A Nationalist Women’s Committee was also formed to campaign against an address to the Queen of England on behalf of the women of Ireland. In particular great anger was expressed at shop girls and other vulnerable groups being pressurised into signing such an address by employers.

Indeed the women including notable figures such as Helena Maloney forced the pace in terms of organising protest and were always in favour of the most direct action when it came to opposing the visit. Margaret Ward’s Unmanageable Revolutionaries gives a colourful account of this: (PP 78/79). On the day of the visit while the planned pilgrimage to Bodenstown went ahead the women of the committee with the support of the older boys of Na Fianna Éireann distributed leaflets to the crowd lining the route of the procession: “Today another English Monarch visits England. When will Ireland regain the Legislature, which is by everyone granted to be her mere right? Never! As long as Irish men and women stand in the streets of Dublin to cheer the King of England and crawl to those who oppress and rob them. God save Ireland.”

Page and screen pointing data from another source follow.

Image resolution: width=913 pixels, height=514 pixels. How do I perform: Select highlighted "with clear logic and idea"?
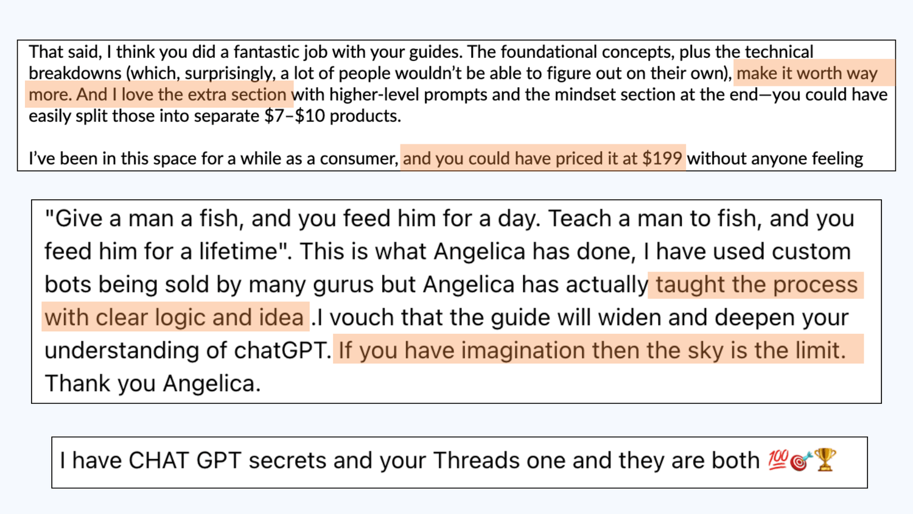tap(174, 317)
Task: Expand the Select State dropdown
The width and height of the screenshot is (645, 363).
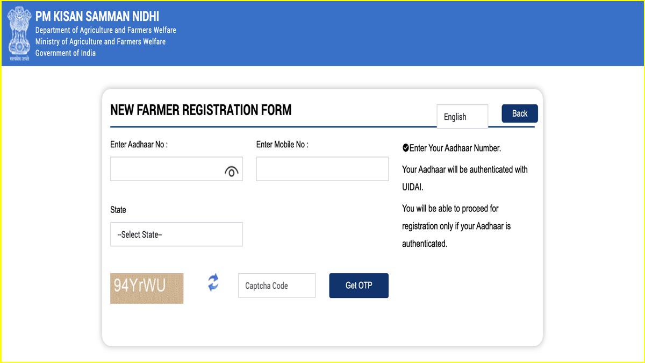Action: tap(176, 234)
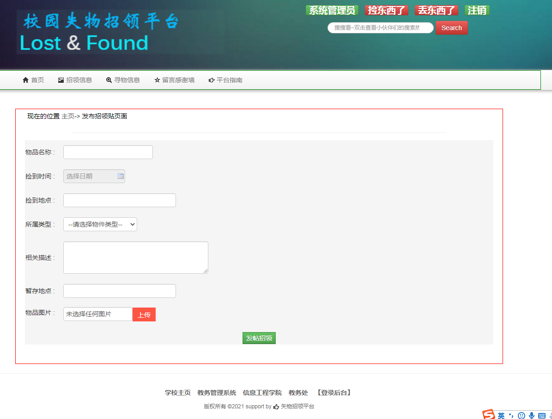This screenshot has height=419, width=552.
Task: Open the Sogou soft keyboard icon
Action: point(542,416)
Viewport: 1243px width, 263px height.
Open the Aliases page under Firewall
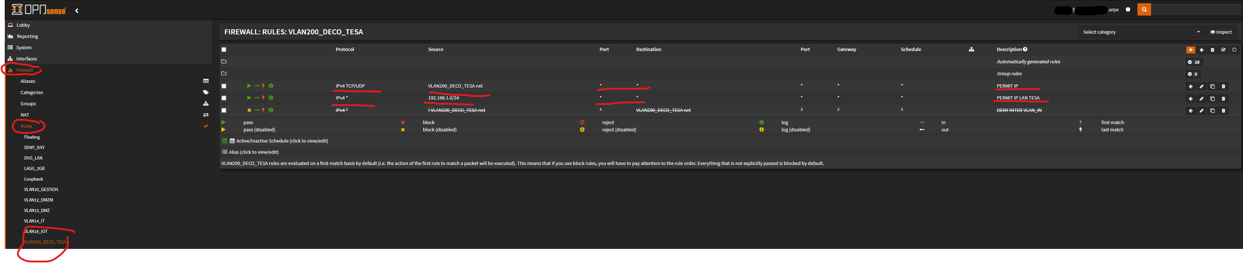pyautogui.click(x=28, y=81)
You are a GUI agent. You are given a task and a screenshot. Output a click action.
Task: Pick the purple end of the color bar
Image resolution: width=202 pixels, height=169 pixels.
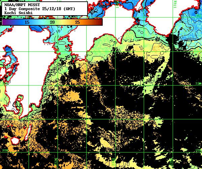coord(4,22)
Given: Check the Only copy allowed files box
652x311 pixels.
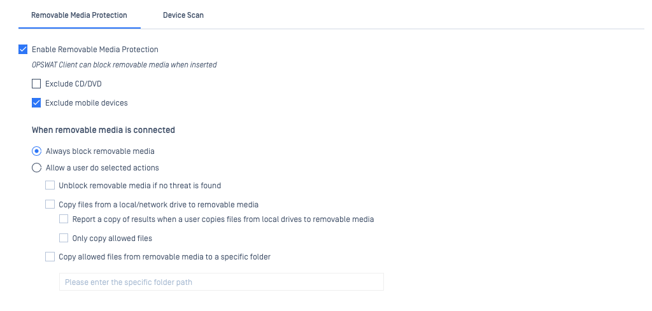Looking at the screenshot, I should 63,238.
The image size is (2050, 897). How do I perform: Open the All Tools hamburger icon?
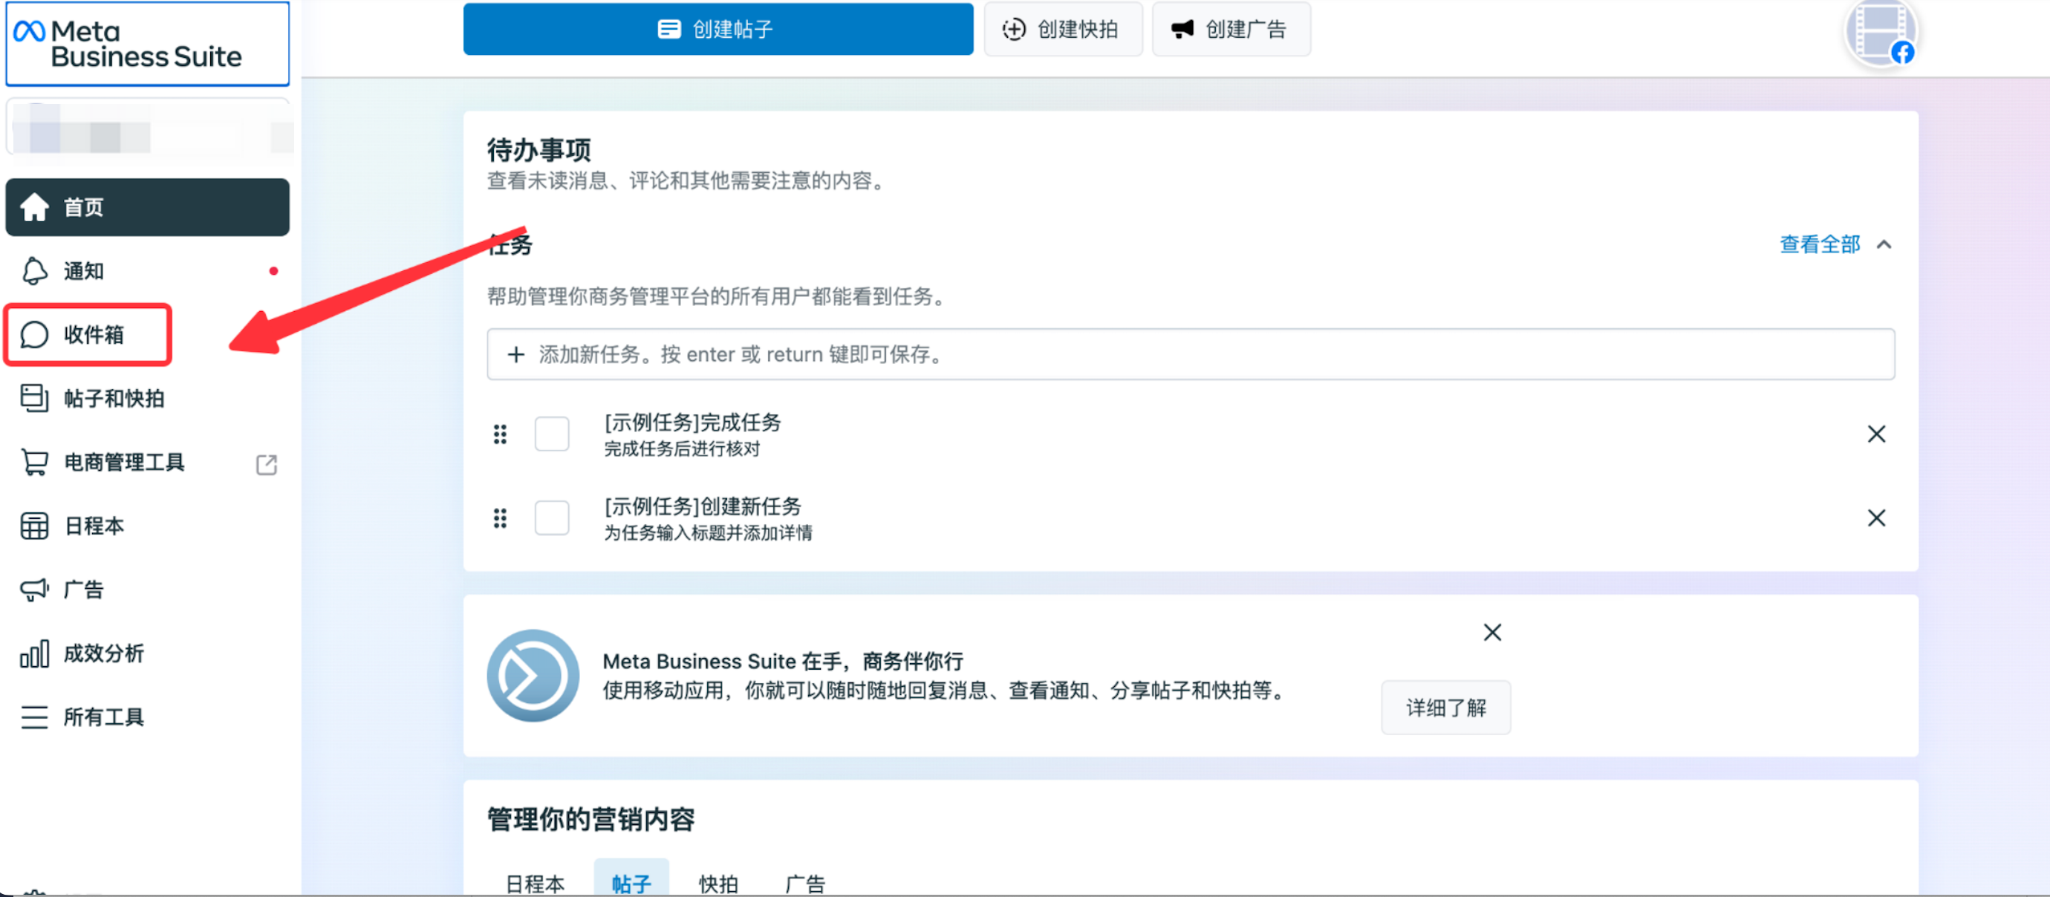pyautogui.click(x=34, y=717)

In the following decades Republicans organised protest and resistance to public displays celebrating the British monarchy in Ireland. In May 1937 in the lead up to the coronation two days of rioting ensued in O’Connell St during which shots were fired. The meting had been called for College Green but was banned. 300 Free State police occupied the venue and a running battle took place with 250 men of the Dublin Brigade of the IRA.

The protests were led by leading Republicans such as Tom Barry and Frank Ryan both of who spoke from the platform in Cathal Brugha Street with bandaged heads on the second night. Shop windows in Cork city, which featured displays celebrating the Coronation were smashed. Customs huts along the border were also burnt which was celebrated in the ballad ‘Bonfire on the border’.

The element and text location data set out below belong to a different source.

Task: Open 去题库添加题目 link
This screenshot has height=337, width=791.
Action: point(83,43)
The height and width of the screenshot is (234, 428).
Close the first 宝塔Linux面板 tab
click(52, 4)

In 1953 when Elizabeth Windsor was crowned ‘Queen of Great Britain and Northern Ireland’ an explosion at Kilnasaggart Bridge just north of the border in Co Armagh severed the Dublin-Belfast railway line. One of the few public showings of the event by BBC television in Dublin was interrupted and the television smashed. Private showings of the event in various parts of the 26 Counties were interrupted by protests. Cinemas in Newly and Bainbridge, which showed the coronation, were wrecked by explosions.

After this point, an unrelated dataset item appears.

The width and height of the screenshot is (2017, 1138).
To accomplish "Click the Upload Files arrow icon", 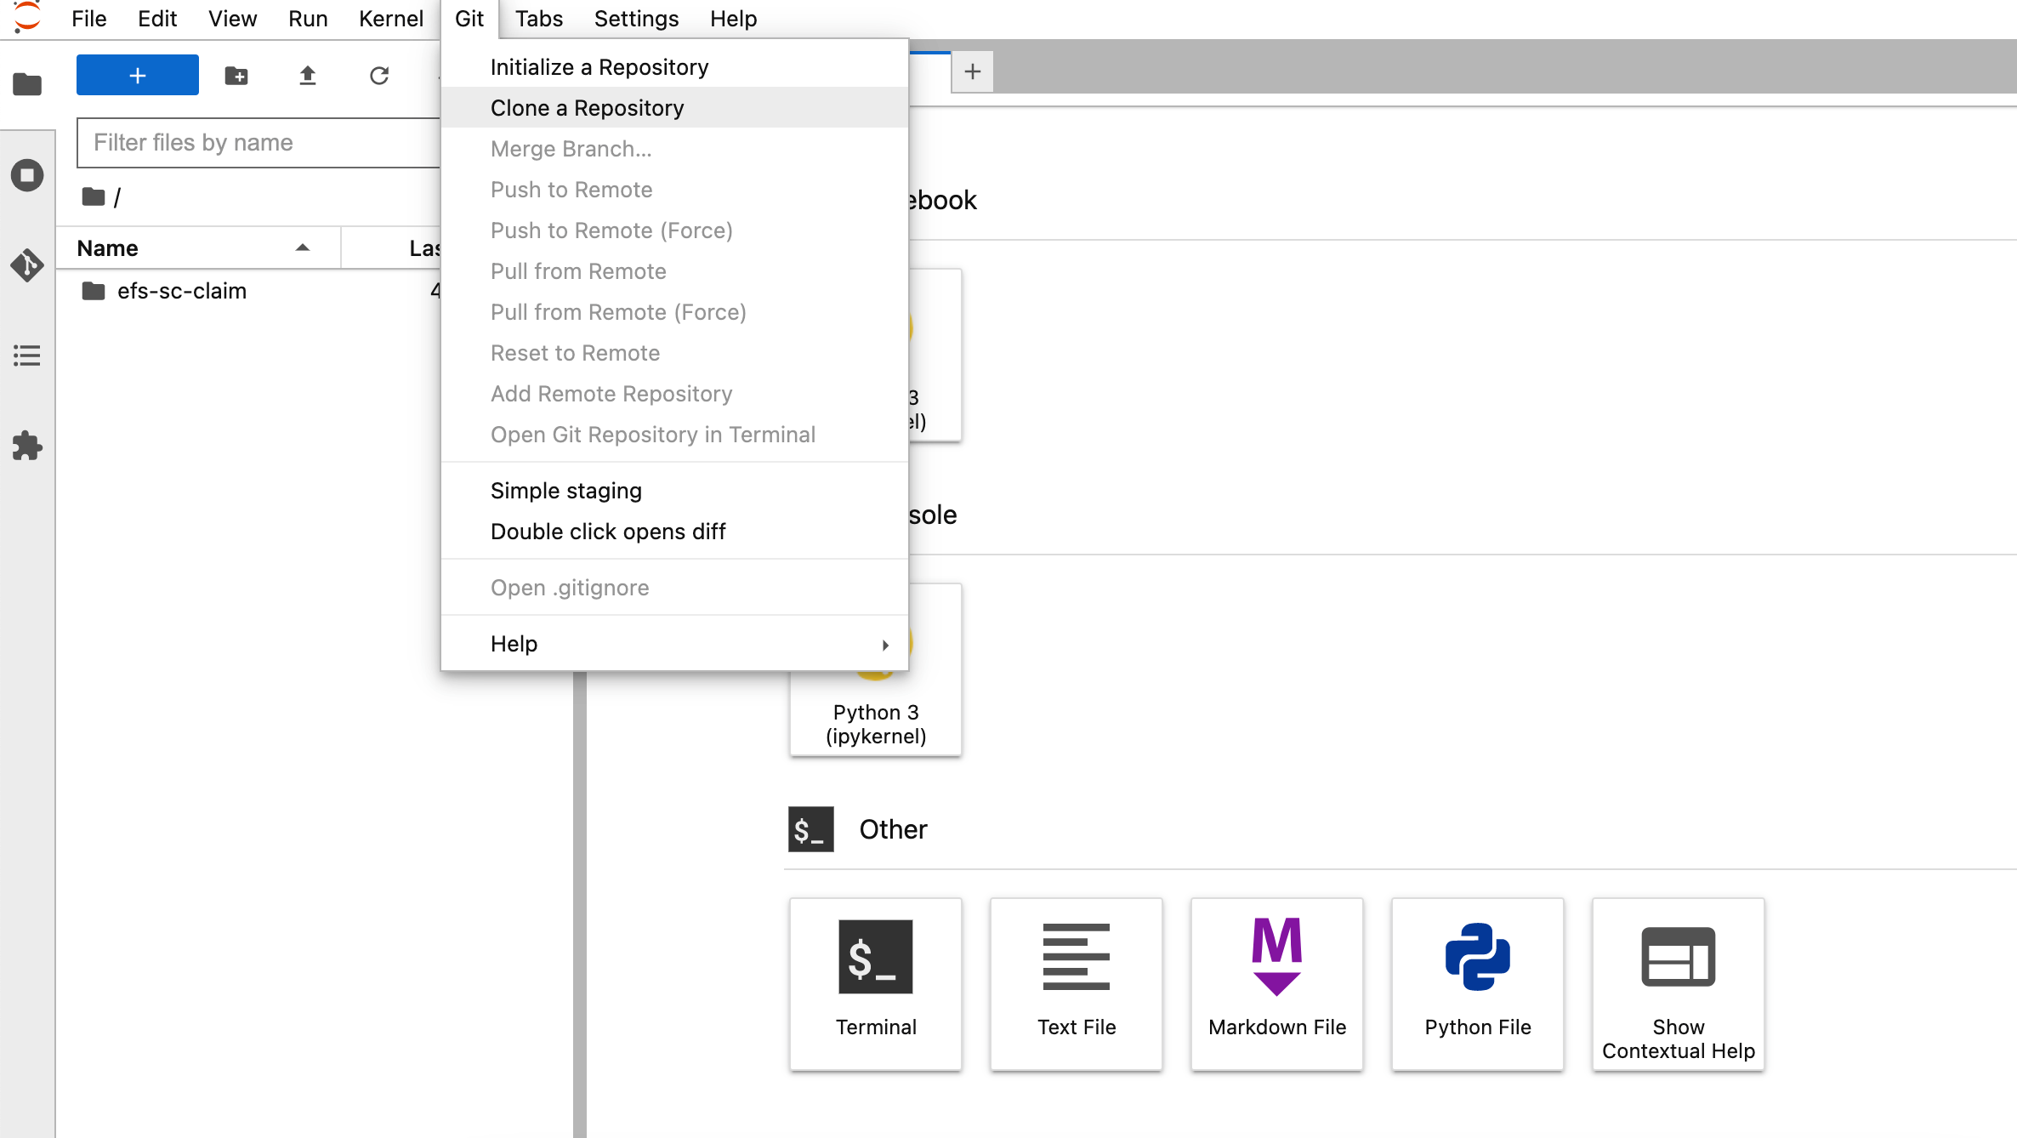I will 308,76.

Today the attitude of all progressive forces to such visit to any part of Ireland has not changed. The purpose of these visits as Connolly reminds us is “will be utilised to make propaganda on behalf of royalty and aristocracy against the oncoming forces of democracy and National freedom”. The nature of imperialism does not change and neither should our response to it. In 2011 Republican Sinn Féin must place itself in the vanguard of opposition to what will amount to a parade of imperial pomp and Seoininism and west Britishness. Our message must be equally clear British rule in Ireland will never be normal or acceptable. Like The O’Rahilly we say “Thy art not conquered yet dear land.”